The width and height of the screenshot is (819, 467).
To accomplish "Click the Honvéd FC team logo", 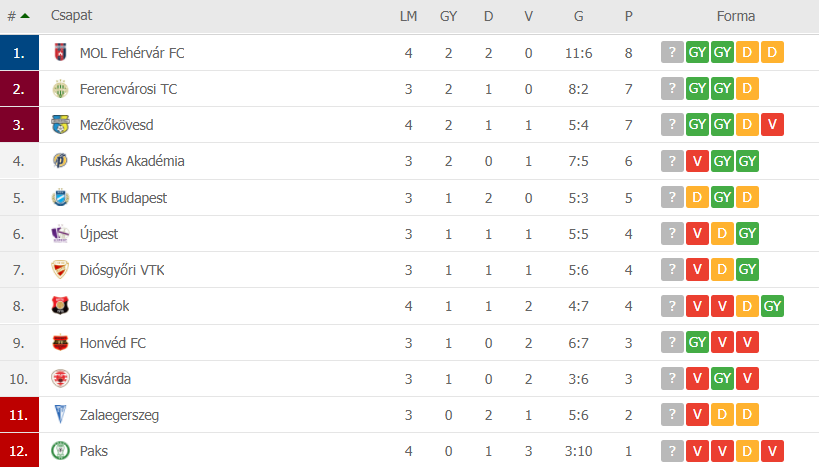I will tap(61, 343).
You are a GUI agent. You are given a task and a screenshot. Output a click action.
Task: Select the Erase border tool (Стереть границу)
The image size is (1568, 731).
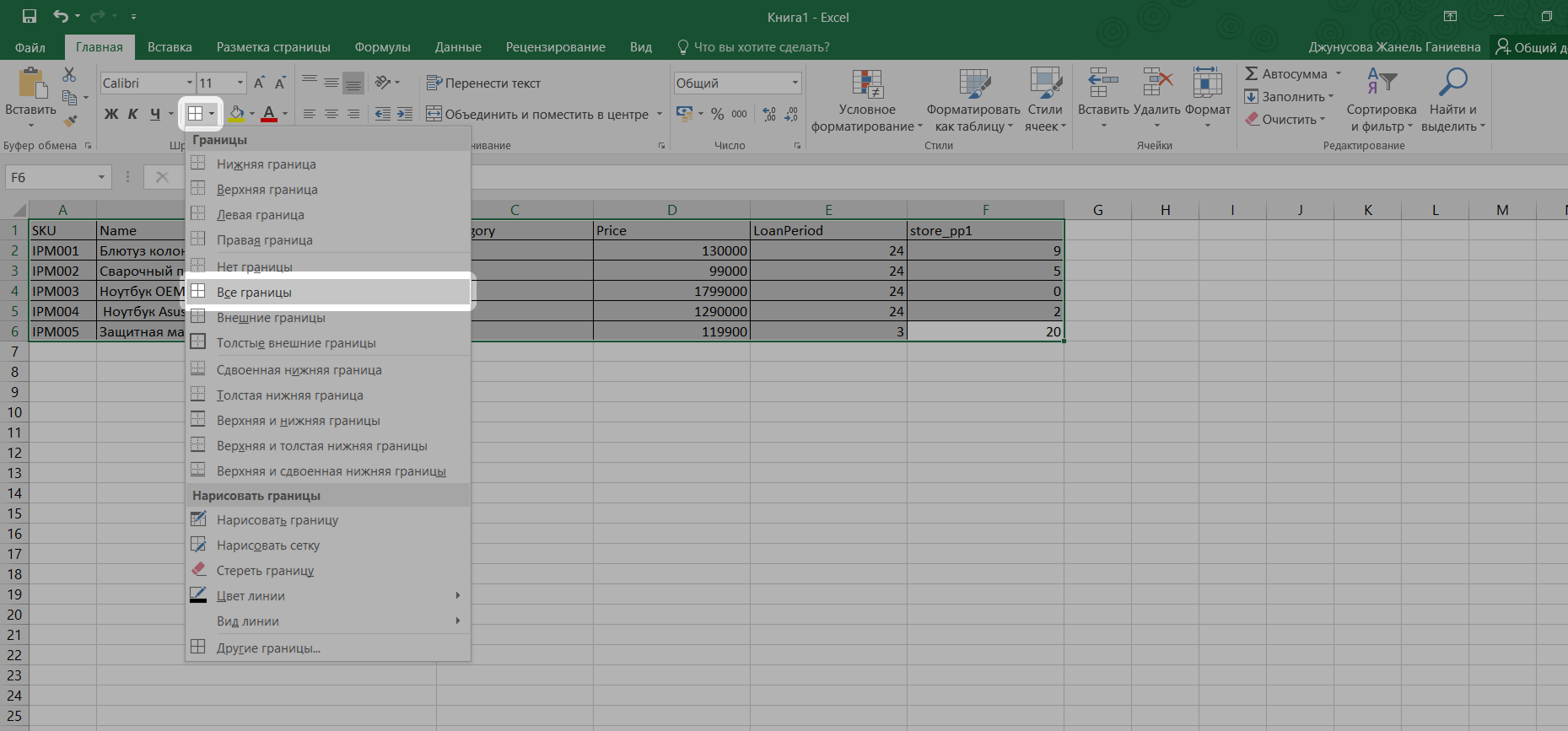click(265, 571)
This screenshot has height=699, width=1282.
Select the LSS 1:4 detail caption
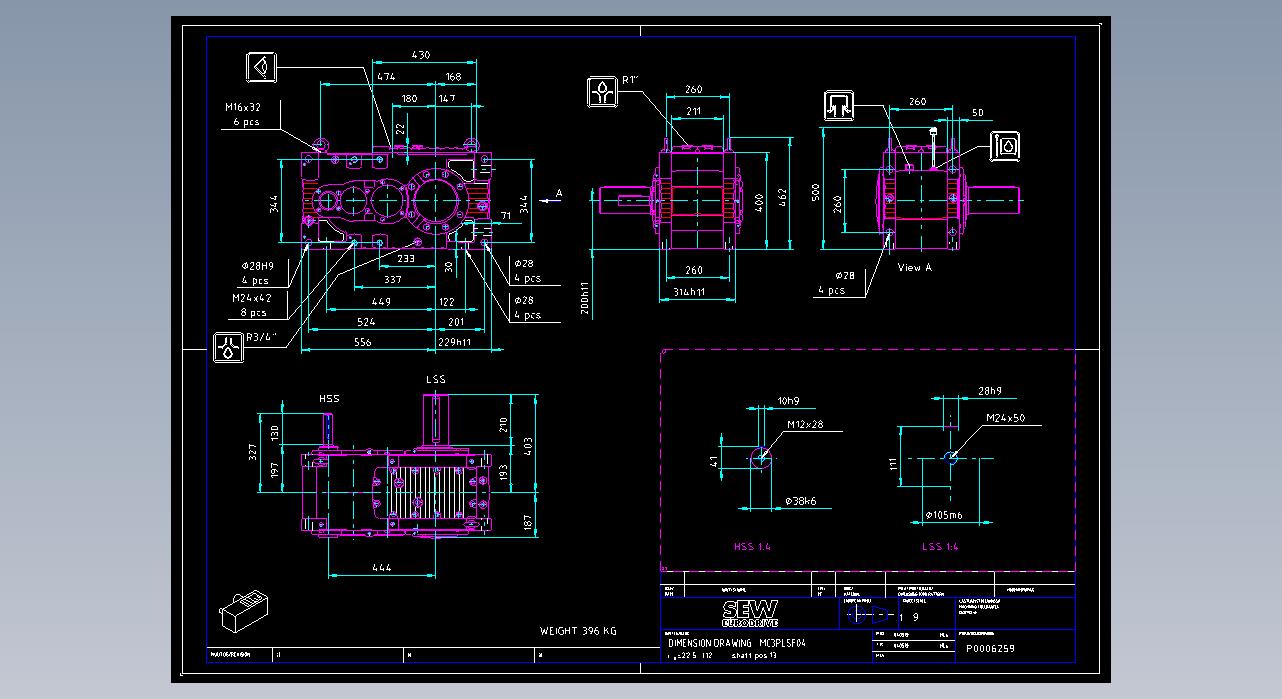pyautogui.click(x=939, y=547)
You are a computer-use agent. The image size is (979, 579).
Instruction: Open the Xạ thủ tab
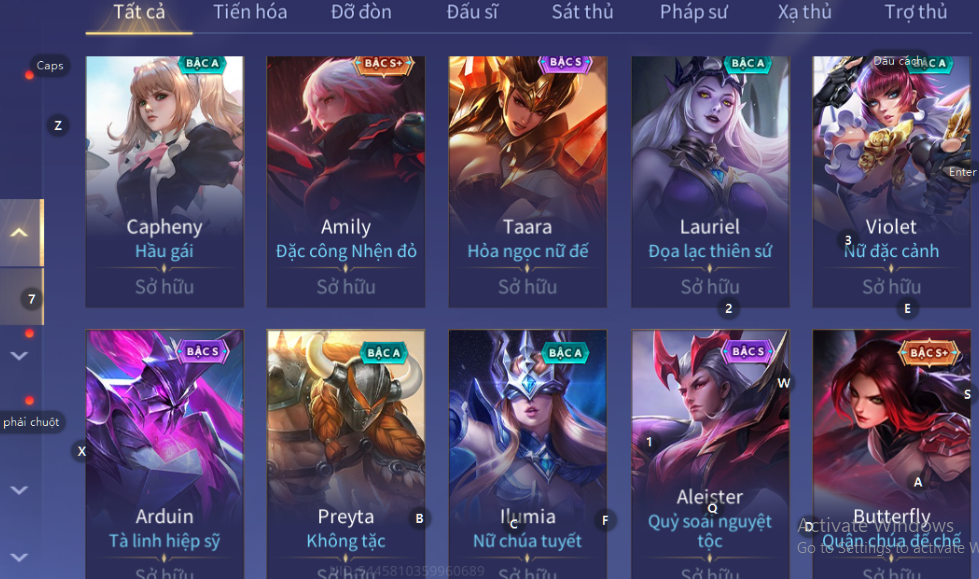804,12
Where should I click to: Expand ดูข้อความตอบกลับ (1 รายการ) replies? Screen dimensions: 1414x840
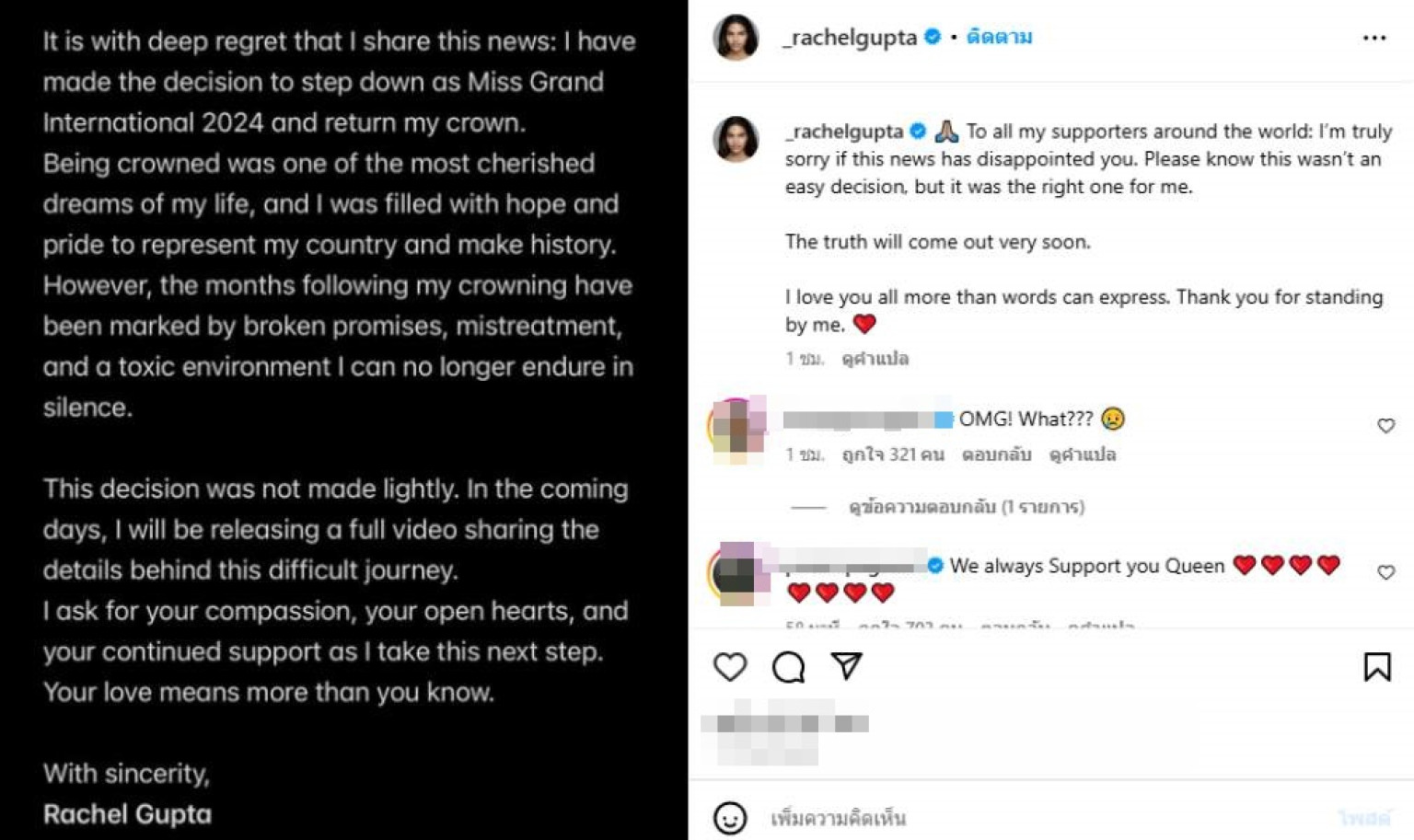[x=966, y=507]
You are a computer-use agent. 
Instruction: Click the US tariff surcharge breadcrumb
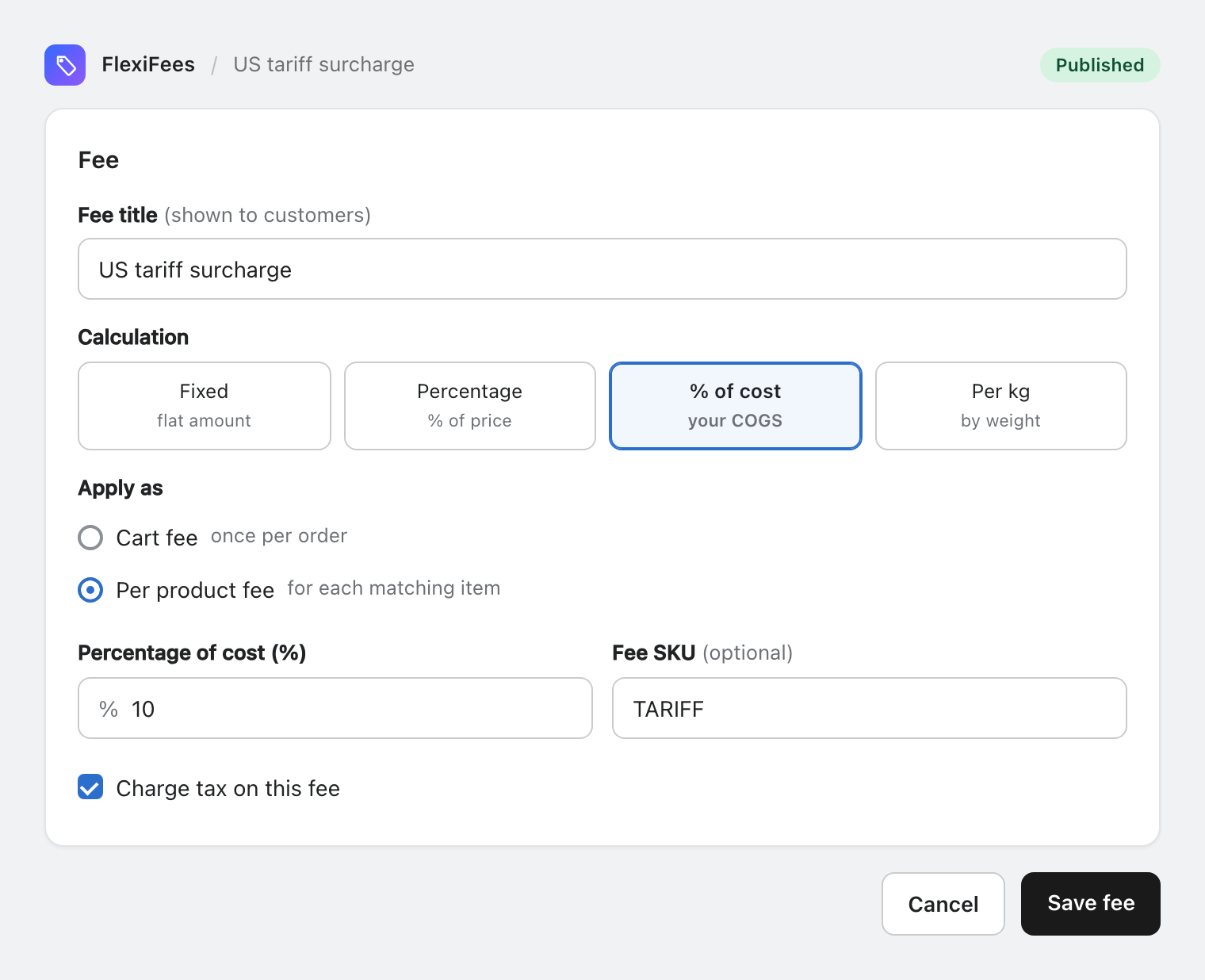point(323,65)
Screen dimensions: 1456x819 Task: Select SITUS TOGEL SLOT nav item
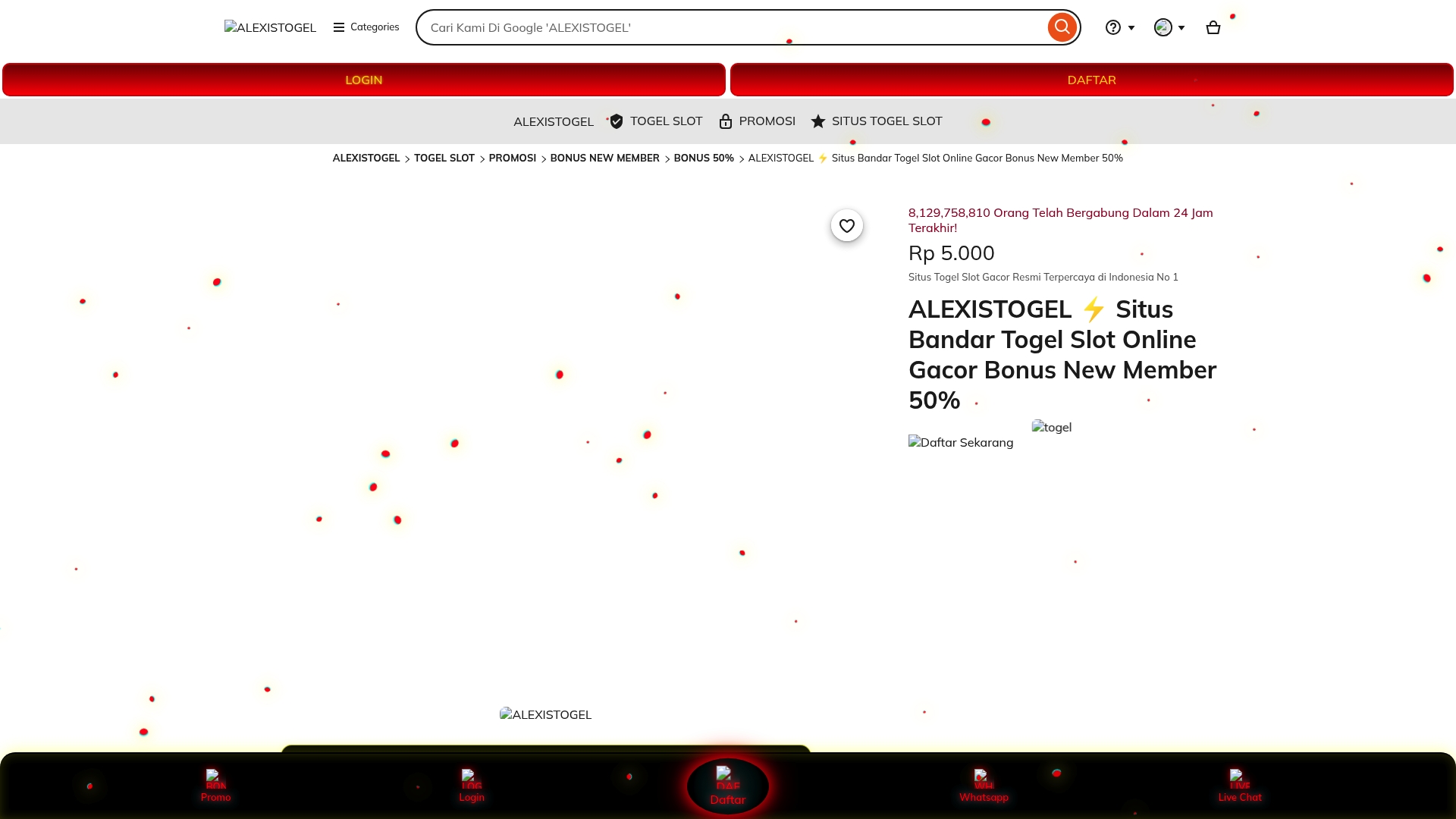877,121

========

할 일 → 위 행들 가운데 "size"라는 단어가 들어 있는 행은 어느 것인가요? 그런 행을 모두 찾아 한 줄도 빠짐없이 그대로 옮겨 적으세요.

최종 답 →
The image size is (1568, 731).
You are a computer-use agent. The image size is (979, 579).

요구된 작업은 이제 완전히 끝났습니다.